Monday, April 5, 2010

Using Teknodur polyurethane paint like topcoat, two layers of paint to finished surface without any pinhole problems

I have noticed (well, might be that it is a usual way to use it but I just haven't heard of it) that Teknodur polyurethane paint that can be used to paint composite structures like those on experimental aircraft, can be applied with brush and then perfected with sanding like on applying topcoat (/gelcoat) on a sailplane.
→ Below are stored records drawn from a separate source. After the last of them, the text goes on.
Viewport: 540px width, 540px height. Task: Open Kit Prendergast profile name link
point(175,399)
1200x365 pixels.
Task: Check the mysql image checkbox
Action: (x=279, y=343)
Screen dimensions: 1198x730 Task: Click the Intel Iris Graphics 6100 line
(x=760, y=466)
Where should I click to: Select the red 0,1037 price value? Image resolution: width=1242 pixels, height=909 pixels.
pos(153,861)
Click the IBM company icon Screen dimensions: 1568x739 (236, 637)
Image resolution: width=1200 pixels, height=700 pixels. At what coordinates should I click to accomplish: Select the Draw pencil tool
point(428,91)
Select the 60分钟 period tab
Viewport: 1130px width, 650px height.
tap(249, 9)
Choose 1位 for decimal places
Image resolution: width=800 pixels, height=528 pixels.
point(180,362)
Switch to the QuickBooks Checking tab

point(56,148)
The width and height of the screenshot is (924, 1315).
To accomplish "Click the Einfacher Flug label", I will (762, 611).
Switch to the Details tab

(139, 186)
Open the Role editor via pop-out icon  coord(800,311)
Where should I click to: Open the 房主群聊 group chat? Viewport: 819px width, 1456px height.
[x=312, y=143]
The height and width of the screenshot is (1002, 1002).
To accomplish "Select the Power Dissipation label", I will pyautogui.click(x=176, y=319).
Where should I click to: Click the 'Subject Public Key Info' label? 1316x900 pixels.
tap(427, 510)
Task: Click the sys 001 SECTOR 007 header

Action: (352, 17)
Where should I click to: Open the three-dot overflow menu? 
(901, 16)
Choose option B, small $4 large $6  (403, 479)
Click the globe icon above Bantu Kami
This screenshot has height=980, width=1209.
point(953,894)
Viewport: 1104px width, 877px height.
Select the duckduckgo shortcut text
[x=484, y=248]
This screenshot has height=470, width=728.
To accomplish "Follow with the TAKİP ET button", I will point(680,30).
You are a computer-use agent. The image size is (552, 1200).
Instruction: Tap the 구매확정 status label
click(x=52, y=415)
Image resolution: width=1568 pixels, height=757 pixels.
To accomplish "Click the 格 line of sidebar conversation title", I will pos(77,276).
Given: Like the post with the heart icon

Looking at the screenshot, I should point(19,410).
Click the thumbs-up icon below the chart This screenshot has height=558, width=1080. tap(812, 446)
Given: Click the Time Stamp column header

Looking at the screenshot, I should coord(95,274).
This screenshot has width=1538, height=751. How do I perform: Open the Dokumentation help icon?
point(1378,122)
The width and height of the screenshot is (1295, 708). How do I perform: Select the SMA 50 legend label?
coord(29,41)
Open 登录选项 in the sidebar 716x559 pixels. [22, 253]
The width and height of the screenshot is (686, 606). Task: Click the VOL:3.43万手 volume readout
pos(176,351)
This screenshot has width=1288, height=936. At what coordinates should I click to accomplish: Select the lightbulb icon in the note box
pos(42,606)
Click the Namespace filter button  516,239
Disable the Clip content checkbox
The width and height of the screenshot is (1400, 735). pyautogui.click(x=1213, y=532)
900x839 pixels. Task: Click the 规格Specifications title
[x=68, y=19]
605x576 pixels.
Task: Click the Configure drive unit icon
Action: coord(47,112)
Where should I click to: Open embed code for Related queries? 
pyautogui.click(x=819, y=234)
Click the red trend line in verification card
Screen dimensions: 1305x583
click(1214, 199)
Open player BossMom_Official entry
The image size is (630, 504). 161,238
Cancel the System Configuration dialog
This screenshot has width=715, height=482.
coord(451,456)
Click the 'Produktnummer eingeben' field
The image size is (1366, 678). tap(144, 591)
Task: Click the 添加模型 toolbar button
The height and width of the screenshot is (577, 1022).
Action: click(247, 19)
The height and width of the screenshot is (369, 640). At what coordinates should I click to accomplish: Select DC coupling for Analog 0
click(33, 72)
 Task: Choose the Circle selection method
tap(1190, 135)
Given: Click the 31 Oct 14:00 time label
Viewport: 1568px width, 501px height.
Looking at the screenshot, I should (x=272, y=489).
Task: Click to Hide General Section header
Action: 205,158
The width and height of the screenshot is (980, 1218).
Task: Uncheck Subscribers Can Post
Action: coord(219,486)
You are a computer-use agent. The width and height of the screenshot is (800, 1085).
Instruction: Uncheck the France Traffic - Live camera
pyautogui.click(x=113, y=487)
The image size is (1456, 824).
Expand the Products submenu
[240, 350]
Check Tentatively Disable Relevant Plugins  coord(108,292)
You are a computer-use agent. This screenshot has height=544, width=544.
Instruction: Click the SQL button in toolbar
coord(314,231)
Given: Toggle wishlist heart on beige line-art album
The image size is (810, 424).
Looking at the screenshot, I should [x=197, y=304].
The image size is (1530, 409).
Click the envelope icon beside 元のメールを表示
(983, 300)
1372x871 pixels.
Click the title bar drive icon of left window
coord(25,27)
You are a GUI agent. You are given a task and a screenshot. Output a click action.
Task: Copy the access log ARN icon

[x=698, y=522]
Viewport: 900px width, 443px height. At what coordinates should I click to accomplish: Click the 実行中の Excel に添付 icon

This just works for me, please do not follow if you are not willing to take the responsibility of potentially ruining your paint:
0. Do not use base paint or raw epoxy method, you don't need to fill pinholes, just forget about pinholes with this method! In other words, you can directly apply like this on top of smooth sanded dry micro or automotive polyester filler!
1. Apply thick layer of Teknodur 2 component polyurethane paint (e.g. white) on top of the composite structure. Any other similar polyurethane paint works too (I have also tested with Hempel 2-component boat polyurethane paint). Base paint is not necessary, the Teknodur takes on a bare epoxy surface which is sanded to dull (be sure it is sanded to dull, if it is not, then it will not take, but peels off). Do not use solvent to make the paint thinner, the thick property is desirable. The thick paint blocks the pinholes on the surface below.
2. Let it cure and then inspect. Look, 1 layer of paint and no pinholes! There may be runs, but you can get rid of the runs easily!
3. Wet sand the surface smooth. Use quite coarse grit at this point.
4. Add second layer of Teknodur paint. You can use a bit solvent now, and you will get no pinholes. Try to avoid runs more carefully at this time.
5. Wet sand to completely smooth finish.
Use all available wet sand paper grits up to 2000 if you can find 2000 grit. 1200 grit is fine though.
6. Use polishing compounds to finish the surface to high gloss.
7. Add vax and polish.

A little bit tedious with all the wet sanding, but on the other hand: full control over pinholes, no base needed, and most sanding goes to the paint without harming the critical glass/carbon fabric under it.

I am just in middle of painting a little composite part this way and I have noticed that it works. Before you ruin any large parts by using a method where the paint is misused and done differently than all painters will teach you, please try it to some scrap part first. I have finished two scrap parts like this and they have been in the snow and ice the whole winter without any harm done to the paint surface, so I would guess that this sanding method does not ruin the paint.

I am not sure, but it could be that:
- You would be even better off if you first apply a very thin layer of paint that enters the pinholes. Sand dull. Then don't care about the pinholes, just add the thick layer of paint on top of the thin layer.

On the base and on the first layer, the sanding result does not need to be smoother than 240 grit. Anything more than that is waste of time because the thick paint rounds the minor irregularities.

Pros:
- Polyurethane paint is easy to sand, very very very very easy compared to sanding epoxy
- Runs on polyurethane paint is no big deal, just sand them off in a minute and you are done!
- Quick to finish
- The thick paint is very weather resistant and is as smooth as you sand it

Cons:
- The layer of paint becomes pretty thick and it is heavy, and in some cases might be undesirable.

2 comments:

Dennis Gearon said...

Just be REALLY sure that you are using something that is a UV (Ultraviolet Light) Blocking paint somewhere in the layers! Unless of course, you want your nice wings' strength to slowly degrade as they get exposed to sunlight.

SNAP! Spin to ground. Die.

Unknown said...

Since you sound so sure about what you are saying: You are confident that the polyurethane paint specifically is not a proper UV-blocker as you are suggesting this?

Common knowledge says "epoxy primers must be overpainted with polyurethane paint for UV protection". I am not a professional painter, so if you have a better insight (of polyurethane paint not being a proper paint for this purpose), please let me know. In this case the epoxy primer (not UV-resistant) is omitted and replaced with a thick layer of urethane (UV resistant supposed to be).